**Exercise set**
[1] In the marketing trends summary, what share of customers will drop a brand after three friction strikes?
[2] Resume the marketing trends summary right after its last sentence.

**Document**
The White Bunny
How the small things make the biggest difference in life, love, and business, plus why microcopy is actually a big thing.

In the webinar “What’s the “Big Idea?” Key Trends in Marketing — and Where AI Fits In” moderated by Ann Handley, Salesforce’s very human Martin Kihn discussed “big ideas” for marketers to consider this year. And Taylor Swift.
Here’s a brief summary and some notes on the key trends in marketing in 2024:
The difference between B2B and B2C is the approach to data itself. Account object vs a person. But of course, B2C, B2B, DTC, B2B2C and combinations thereof, are all ultimately B2P. Business to people.
Companies are expected to engage through digital channels, and to do so in an entertaining way. The key is being recognizable, having a story, a narrative, and good, personal, polished content. Best performing B2B brands are very approachable, their videos are clear, their copy is simple and straightforward.
Now that the robot learns how to write, we don’t want to read anymore. From the super text-heavy 90s Internet to the current TikTok effect which is also a design trend, we have reached the age of the post verbal consumer.
80% of customers will drop a brand after three friction strikes. 30% won’t even wait that long. Couple of things to watch out for: slow page load times and checkout issues.
There are more differences between demographic cohorts than between them. Cf Australian Lamb, also dispeling the Generation Gap myth by focusing on what different generations have in common.
And everywhere else, according to Gregory House, but that’s more or less the idea. Surveys can’t really be trusted. We don’t answer what we really think but what we’d like to think, what we think people will like or react better to. Therefore, surveys should be taken with at least a pinch of salt and marketers must focus on seeing what people do, not so much what they say.
2024 is the death of the cookie, but no one knows the difference or implications of first vs third party cookies. And that leads to paranoia. People have been increasingly interested in searching the concept of “tracking”, which peaked in 2018 during the hearings in the Cambridge Analytica mess.

**Source material**
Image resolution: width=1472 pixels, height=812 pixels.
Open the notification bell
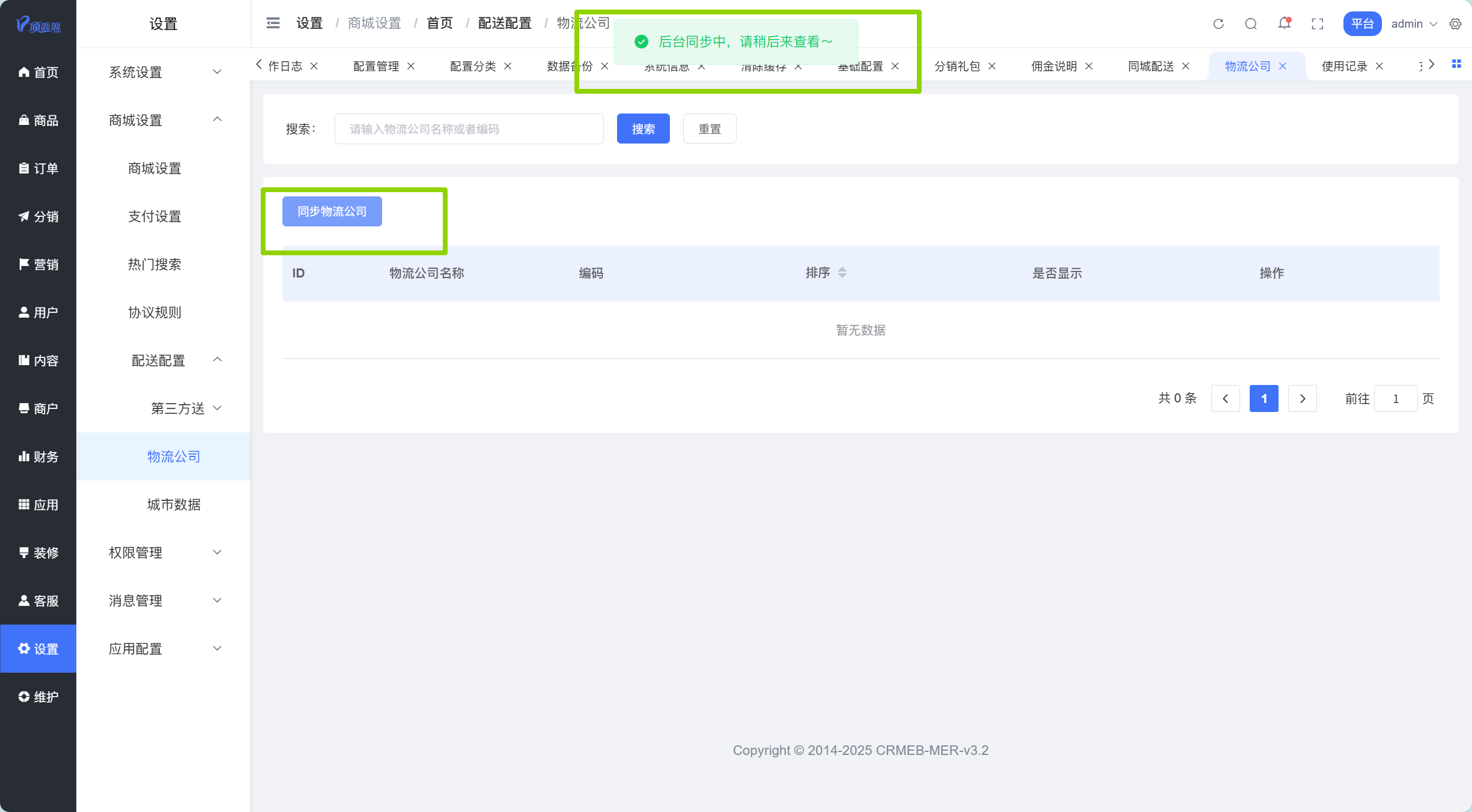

**Outputs in order**
[1] 80% of customers.

[2]
Speaking about that, the privacy paradox is very real. It’s a disconnection between what people say about their data and what they do about it, and we can look back to 2018 when Apple decided to become the neighborhood watch of the Internet and embraced the opt-in, with Google following suit. How can we decide to opt in or out of an experience we haven’t had yet? It seems the trick to solve the paradox is popularity.
The higher level of trust, the more satisfied customers are with the brand. Trust is correlated with satisfaction, and so is ease of use.
Perhaps she is not your wife, as David Ogilvy said, but the consumer is definitely not YOU. In the Holy Name of Mark Ritson, may this be the year when marketers finally realize most people are creeped out, or at best, uninterested in what we tend to consider super cool personalized marketing.

Where your analytics are. The best marketing investment is analytics. You can get a higher ROI than in other areas for spending in Analytics, including talent, tools, processes and partnerships.
It does change things. And it requires change too. Marketers need to get better at being precise and asking good questions well. Minor changes in the prompt can lead to major changes in the output. Key word: refining.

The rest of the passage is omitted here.